A man blows a horn in Jerusalem
Rosh Hashanah doesn’t just mark the beginning of the Jewish New Year—it’s also the start of the high holy days. It’s celebrated with prayer, festive meals, and joyful blasts of the shofar, a horn whose sound is believed to be a call to repent from sin.
Photograph by Xinhua, eyevine/Redux

A brief history of Rosh Hashanah, the kickoff to the Jewish New Year

Celebrated with trumpet blasts, prayers, and symbolic foods, this holiday marks the start of the Jewish high holy days.

ByErin Blakemore
September 16, 2022
4 min read

Food, sound, prayer, reflection, celebration. Jewish people around the world will soon wish one another “Shanah tovah” (Hebrew for “good year”) during Rosh Hashanah, the observance of the Jewish New Year. 

The holiday, which takes place this year between sundown on September 25 and sundown on September 27, kicks off the Jewish high holy days. Here's what you need to know about how the holiday is celebrated—and the history of the traditional blowing of the shofar horn.

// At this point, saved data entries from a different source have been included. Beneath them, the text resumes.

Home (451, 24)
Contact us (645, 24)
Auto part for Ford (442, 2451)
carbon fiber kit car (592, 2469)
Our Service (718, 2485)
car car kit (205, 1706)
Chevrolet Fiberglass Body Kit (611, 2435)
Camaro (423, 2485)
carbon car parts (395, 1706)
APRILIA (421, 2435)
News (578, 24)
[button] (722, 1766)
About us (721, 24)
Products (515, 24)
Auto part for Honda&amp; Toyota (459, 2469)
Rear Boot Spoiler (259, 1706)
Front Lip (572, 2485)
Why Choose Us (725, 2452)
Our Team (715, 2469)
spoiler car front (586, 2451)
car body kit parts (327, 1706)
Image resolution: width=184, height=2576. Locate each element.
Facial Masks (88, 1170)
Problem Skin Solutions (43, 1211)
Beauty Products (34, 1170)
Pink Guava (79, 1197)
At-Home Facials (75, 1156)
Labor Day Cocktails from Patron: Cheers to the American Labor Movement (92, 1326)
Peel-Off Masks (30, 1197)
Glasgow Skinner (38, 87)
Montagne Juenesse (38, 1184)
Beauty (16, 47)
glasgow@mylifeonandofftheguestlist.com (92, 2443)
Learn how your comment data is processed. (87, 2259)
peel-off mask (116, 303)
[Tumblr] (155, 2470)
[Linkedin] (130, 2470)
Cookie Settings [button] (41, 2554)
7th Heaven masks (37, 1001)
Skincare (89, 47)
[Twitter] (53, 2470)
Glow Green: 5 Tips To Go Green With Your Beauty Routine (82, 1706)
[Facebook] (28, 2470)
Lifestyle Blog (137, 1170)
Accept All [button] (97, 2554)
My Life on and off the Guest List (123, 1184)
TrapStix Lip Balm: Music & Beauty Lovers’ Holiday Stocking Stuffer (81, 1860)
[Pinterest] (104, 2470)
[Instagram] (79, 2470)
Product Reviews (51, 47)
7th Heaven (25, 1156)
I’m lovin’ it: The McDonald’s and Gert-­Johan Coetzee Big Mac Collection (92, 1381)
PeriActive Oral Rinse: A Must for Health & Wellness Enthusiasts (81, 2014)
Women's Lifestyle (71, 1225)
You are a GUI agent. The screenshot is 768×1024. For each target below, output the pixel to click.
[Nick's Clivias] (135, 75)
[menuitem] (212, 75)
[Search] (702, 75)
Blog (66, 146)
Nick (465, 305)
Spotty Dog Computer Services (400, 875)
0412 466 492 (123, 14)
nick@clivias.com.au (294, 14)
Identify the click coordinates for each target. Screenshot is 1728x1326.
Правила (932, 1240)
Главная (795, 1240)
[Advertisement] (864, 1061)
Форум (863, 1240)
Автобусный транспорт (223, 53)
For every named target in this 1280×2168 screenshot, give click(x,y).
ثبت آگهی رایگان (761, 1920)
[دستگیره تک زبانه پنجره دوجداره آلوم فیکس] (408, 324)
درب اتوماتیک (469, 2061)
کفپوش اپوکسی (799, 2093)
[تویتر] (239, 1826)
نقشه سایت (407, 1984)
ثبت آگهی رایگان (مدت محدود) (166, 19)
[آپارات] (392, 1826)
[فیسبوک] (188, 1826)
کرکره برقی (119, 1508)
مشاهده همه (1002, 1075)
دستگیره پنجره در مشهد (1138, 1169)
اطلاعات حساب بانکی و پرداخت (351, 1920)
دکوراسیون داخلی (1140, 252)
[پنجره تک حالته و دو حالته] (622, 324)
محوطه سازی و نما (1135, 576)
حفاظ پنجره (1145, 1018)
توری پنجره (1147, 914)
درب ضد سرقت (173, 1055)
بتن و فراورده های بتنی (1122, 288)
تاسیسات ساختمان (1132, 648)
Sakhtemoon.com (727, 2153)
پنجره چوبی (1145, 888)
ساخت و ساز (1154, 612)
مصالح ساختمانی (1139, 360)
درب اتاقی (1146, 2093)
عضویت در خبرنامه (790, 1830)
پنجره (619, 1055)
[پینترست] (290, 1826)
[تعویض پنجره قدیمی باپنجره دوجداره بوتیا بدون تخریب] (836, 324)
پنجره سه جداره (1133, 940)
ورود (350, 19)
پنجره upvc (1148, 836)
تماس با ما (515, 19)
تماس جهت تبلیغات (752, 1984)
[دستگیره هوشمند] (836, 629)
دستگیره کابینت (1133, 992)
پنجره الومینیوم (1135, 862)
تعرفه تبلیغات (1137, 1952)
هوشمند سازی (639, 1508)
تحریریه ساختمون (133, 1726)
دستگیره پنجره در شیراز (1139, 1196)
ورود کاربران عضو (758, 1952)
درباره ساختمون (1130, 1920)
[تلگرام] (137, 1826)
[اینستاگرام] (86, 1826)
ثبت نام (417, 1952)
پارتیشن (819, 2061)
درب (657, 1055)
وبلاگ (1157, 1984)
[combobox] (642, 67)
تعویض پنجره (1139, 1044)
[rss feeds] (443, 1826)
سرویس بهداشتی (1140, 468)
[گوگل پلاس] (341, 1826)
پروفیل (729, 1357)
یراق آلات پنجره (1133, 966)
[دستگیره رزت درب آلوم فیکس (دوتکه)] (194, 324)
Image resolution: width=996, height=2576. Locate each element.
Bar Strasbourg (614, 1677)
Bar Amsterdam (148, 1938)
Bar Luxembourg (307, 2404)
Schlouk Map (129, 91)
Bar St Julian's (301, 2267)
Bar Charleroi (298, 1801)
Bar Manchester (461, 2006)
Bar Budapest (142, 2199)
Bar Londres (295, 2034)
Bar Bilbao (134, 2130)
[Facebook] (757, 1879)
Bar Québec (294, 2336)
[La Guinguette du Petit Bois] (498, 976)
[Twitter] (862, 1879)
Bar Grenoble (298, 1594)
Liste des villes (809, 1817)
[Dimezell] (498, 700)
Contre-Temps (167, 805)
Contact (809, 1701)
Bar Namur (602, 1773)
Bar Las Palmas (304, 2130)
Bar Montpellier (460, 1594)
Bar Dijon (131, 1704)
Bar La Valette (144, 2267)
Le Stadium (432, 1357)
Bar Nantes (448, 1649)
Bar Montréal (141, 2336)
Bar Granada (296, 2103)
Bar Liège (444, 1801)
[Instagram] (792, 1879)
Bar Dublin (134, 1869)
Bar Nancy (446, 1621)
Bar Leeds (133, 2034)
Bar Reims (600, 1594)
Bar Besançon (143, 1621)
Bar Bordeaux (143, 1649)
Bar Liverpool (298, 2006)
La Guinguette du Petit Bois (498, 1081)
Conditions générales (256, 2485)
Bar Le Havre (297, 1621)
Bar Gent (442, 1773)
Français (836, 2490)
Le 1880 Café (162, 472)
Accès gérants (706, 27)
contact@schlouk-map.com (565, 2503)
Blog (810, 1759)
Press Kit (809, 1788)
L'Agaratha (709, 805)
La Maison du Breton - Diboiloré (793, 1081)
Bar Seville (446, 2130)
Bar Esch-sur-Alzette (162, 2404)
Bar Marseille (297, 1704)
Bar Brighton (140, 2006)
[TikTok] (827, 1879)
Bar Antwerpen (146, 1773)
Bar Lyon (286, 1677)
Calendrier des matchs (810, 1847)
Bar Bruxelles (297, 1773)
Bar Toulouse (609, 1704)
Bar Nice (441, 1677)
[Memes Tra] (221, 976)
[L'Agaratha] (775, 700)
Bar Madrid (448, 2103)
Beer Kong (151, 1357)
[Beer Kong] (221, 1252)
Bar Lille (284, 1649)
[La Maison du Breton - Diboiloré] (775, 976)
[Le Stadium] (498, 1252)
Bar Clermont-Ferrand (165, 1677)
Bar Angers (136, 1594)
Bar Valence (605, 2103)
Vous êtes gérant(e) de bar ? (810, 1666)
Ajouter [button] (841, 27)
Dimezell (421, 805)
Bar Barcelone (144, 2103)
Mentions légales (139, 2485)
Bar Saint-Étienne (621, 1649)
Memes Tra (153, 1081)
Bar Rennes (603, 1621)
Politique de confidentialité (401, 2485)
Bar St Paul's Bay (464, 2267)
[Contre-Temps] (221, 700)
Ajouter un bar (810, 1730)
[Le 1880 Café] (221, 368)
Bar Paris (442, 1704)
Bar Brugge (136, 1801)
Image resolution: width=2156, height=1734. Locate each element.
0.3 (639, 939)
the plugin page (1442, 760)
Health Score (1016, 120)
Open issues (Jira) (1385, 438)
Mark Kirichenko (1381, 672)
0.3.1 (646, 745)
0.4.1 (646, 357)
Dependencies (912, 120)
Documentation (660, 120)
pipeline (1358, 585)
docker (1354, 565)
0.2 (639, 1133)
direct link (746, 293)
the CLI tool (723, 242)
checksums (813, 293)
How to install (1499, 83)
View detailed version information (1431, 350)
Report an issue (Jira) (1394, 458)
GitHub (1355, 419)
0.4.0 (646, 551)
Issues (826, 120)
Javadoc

Origins and meaning of Rosh Hashanah

Jewish people welcome the new year in September or October, not January, in observance of the lunisolar Hebrew calendar. Rosh Hashanah begins on the first day of Tishri, the first month of the calendar’s civil year and seventh month of its religious year. Given that the Hebrew calendar is more than a week shorter than the Gregorian calendar and, according to tradition, originated with the biblical creation of the universe, this holiday will mark the beginning of the year 5783 for Jews worldwide.

Hebrew for “head of the year,” Rosh Hashanah is a chance not just to celebrate and look ahead, but to consider the past and review one’s relationship with God. It also marks the first day of a period known as the Ten Days of Awe, or Days of Repentance, during which a person’s actions are thought to be able to influence both God’s judgment and God’s plan for that person. These high holy days culminate in Yom Kippur, a time of atonement that is considered the holiest day of the year.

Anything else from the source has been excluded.